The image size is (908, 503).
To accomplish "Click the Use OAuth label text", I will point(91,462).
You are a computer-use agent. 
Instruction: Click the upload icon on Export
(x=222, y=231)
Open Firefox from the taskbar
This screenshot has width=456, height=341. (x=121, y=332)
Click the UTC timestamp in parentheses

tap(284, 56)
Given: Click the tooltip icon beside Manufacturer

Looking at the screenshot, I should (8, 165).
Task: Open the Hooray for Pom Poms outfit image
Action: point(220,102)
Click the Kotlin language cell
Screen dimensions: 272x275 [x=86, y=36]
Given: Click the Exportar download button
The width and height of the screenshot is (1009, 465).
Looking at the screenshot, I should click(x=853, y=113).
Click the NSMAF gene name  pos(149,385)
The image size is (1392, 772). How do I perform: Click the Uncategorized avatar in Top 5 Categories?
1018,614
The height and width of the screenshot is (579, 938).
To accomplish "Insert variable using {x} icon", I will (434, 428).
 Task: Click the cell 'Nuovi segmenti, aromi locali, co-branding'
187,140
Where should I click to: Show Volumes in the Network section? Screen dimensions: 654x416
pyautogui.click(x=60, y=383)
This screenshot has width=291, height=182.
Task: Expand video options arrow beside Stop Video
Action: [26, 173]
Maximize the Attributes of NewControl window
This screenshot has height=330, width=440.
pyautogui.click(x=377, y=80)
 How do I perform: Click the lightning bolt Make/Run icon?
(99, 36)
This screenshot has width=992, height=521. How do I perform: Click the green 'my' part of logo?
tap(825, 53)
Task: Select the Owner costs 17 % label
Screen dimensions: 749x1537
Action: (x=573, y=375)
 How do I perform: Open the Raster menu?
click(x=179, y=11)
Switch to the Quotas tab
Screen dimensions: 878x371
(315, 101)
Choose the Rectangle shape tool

## [Exercise aim]
Type out the whole listing above exactly.

## [Answer space]
The image size is (908, 503).
To accomplish "Click the Use OAuth label text", I will point(91,462).
You are a computer-use agent. 
Instruction: Click the upload icon on Export
(x=222, y=231)
Open Firefox from the taskbar
This screenshot has width=456, height=341. (x=121, y=332)
Click the UTC timestamp in parentheses

tap(284, 56)
Given: Click the tooltip icon beside Manufacturer

Looking at the screenshot, I should (8, 165).
Task: Open the Hooray for Pom Poms outfit image
Action: point(220,102)
Click the Kotlin language cell
Screen dimensions: 272x275 [x=86, y=36]
Given: Click the Exportar download button
The width and height of the screenshot is (1009, 465).
Looking at the screenshot, I should click(x=853, y=113).
Click the NSMAF gene name  pos(149,385)
The image size is (1392, 772). How do I perform: Click the Uncategorized avatar in Top 5 Categories?
1018,614
The height and width of the screenshot is (579, 938).
To accomplish "Insert variable using {x} icon", I will (434, 428).
 Task: Click the cell 'Nuovi segmenti, aromi locali, co-branding'
187,140
Where should I click to: Show Volumes in the Network section? Screen dimensions: 654x416
pyautogui.click(x=60, y=383)
This screenshot has width=291, height=182.
Task: Expand video options arrow beside Stop Video
Action: [26, 173]
Maximize the Attributes of NewControl window
This screenshot has height=330, width=440.
pyautogui.click(x=377, y=80)
 How do I perform: Click the lightning bolt Make/Run icon?
(99, 36)
This screenshot has width=992, height=521. How do I perform: Click the green 'my' part of logo?
tap(825, 53)
Task: Select the Owner costs 17 % label
Screen dimensions: 749x1537
Action: (x=573, y=375)
 How do I perform: Open the Raster menu?
click(x=179, y=11)
Switch to the Quotas tab
Screen dimensions: 878x371
(315, 101)
Choose the Rectangle shape tool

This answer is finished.